Die beiden Kunstwerke – Film und Projektor ”4725“ von Simon Starling, Spiegelraum und Skulptur von Nairy Baghramian – stehen programmatisch für zwei Aspekte im Werk Mollinos. Während Starling den choreografischen zum Thema macht, greift Baghramian die surrealistischen Momente in Mollinos Schaffen auf: Einerseits bezieht sie sich mit dem Titel „Teestube“ direkt auf eine Installation von Mollino und seinem Freund Italo Cremona mit dem Titel „Teestunde“ (1935). Andererseits schafft sie mit dem Spiegelraum einen Bezug zu Mollinos Interieurs, in denen die Anordnung zahlreicher Spiegel den „Bewohner“ zur ständigen Selbstreflektion zwingt und die er zur Komposition surrealer Bildwelten nutzt. So wie Mollino in seinen performativen Bauten Teatro Regio und Lutrario das Publikum selbst zum Darsteller werden lässt. In den Innenräumen seiner beiden eigens zum Fotografieren eingerichteten Wohnungen Casa Miller und Villa Zaira wird der Fotograf durch die Spiegel selbst zum Teil des Bildes, – und das Bild zum unendlichen Raum.
Postproduktion als Programm
Den Raum generiert Mollino aus der choreografierten Bewegung und dem durchkomponierten Bild. Für die Perfektion des letzteren half er mit Airbrush, Montage und Collage nach. Diese Form der Postproduktion – die auch die Publikation eigener Texte einschloss – war fast wichtiger als die Architektur selbst, schreibt Wilfried Kuehn. Bei der Ippica, dem inzwischen abgerissenen Reitclub in Turin, retuschierte Mollino störende Häuser weg und montierte Fotos von Pferden und Reitern vor das Gebäude, das selbst schon eine Collage aus unterschiedlichsten Materialien und Mustern war.
━━━━━━━━━━━━━━━━
Gestellte Aufgabe A
Wie heißt laut Textauszug die Installation von Mollino und Italo Cremona aus dem Jahr 1935, auf die sich Baghramian mit ihrem Titel bezieht?
Textauszug und Einträge sind voneinander unabhängiges Material.

Übungseingabe
━━━━━━━━━━━━━━━━
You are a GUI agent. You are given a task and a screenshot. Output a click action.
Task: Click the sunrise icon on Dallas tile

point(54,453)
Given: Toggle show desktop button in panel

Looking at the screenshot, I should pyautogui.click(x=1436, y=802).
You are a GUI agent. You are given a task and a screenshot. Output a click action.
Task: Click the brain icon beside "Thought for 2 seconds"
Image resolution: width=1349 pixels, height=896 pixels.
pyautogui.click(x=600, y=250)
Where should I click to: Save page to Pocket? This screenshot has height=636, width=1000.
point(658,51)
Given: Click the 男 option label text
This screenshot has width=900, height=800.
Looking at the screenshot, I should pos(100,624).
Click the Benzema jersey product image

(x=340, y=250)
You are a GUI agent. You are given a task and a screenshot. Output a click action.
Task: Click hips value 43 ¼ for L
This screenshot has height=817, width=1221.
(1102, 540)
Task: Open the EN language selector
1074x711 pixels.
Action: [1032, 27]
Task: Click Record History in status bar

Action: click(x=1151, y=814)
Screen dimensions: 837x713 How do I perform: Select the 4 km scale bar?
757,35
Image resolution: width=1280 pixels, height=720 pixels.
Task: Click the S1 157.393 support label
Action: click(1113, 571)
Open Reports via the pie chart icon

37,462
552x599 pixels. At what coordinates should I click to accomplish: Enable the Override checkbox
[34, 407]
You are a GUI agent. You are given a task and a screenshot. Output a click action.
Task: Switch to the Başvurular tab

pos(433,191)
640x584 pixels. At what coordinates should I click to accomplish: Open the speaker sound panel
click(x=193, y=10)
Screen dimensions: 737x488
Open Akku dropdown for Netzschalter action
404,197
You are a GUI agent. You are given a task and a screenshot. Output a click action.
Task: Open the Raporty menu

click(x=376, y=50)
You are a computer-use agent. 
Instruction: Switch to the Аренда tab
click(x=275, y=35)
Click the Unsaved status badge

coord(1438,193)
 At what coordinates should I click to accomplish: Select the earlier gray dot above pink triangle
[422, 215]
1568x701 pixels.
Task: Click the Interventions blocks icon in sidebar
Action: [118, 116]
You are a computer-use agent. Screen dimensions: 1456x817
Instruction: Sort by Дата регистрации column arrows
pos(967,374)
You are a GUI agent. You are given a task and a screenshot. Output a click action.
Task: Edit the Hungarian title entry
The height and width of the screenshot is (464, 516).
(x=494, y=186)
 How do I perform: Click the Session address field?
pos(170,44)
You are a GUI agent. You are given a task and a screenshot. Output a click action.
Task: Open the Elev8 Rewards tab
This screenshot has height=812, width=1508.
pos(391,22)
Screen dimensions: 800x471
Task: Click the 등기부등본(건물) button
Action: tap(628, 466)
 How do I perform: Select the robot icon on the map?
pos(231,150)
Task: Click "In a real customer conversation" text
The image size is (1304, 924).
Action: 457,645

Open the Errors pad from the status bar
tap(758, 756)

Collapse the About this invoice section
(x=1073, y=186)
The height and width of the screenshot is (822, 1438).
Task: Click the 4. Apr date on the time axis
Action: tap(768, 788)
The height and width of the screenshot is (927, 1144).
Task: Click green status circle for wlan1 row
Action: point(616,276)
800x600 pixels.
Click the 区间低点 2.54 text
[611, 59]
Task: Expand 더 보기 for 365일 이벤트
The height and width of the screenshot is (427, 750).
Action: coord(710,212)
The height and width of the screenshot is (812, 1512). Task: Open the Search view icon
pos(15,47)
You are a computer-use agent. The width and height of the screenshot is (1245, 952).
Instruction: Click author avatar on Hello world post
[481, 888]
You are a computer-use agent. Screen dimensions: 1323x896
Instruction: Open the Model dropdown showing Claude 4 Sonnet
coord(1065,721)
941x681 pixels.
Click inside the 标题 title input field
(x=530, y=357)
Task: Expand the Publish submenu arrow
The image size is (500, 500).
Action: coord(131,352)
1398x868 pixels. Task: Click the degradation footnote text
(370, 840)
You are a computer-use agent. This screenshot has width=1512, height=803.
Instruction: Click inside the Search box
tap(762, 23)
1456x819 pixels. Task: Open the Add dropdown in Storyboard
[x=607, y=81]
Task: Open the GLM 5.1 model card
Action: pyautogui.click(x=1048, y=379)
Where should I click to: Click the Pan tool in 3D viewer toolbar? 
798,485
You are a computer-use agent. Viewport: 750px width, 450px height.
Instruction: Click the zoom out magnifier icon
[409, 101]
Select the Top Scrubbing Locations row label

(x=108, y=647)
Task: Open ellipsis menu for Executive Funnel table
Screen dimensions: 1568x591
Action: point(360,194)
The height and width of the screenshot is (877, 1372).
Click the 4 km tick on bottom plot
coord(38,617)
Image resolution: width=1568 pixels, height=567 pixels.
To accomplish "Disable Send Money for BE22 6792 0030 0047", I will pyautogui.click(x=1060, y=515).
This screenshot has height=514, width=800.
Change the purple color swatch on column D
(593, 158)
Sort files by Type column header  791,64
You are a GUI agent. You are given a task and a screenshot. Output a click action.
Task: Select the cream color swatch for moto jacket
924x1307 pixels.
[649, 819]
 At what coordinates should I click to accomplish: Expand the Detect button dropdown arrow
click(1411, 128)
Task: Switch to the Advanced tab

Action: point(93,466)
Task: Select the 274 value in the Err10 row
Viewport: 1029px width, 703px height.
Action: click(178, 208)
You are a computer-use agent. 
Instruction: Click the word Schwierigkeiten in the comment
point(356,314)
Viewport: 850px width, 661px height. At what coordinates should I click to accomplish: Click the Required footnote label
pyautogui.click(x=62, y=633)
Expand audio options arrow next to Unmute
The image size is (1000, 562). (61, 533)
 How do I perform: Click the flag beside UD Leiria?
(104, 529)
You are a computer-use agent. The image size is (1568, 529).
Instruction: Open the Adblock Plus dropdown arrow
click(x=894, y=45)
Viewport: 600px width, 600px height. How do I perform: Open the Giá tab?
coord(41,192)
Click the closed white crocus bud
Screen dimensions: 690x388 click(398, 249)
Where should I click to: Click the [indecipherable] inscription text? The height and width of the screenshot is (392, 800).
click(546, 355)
━━━━━━━━━━━━━━━━
Gestellte Aufgabe B
Wandle in den Einträgen alles ab der Zeile mit „You are a computer-use agent. The image“ bis zum Ende der Einträge einschließlich in eine Markdown-Tabelle mit den Spalten „Nr“ und „Zeile“ um und lass Leerzeilen weg.

Fertige Antwort A
Die Installation heißt „Teestunde“.

Fertige Antwort B
| Nr | Zeile |
|---|---|
| 1 | You are a computer-use agent. The image size is (1568, 529). |
| 2 | Instruction: Open the Adblock Plus dropdown arrow |
| 3 | click(x=894, y=45) |
| 4 | Viewport: 600px width, 600px height. How do I perform: Open the Giá tab? |
| 5 | coord(41,192) |
| 6 | Click the closed white crocus bud |
| 7 | Screen dimensions: 690x388 click(398, 249) |
| 8 | Where should I click to: Click the [indecipherable] inscription text? The height and width of the screenshot is (392, 800). |
| 9 | click(546, 355) |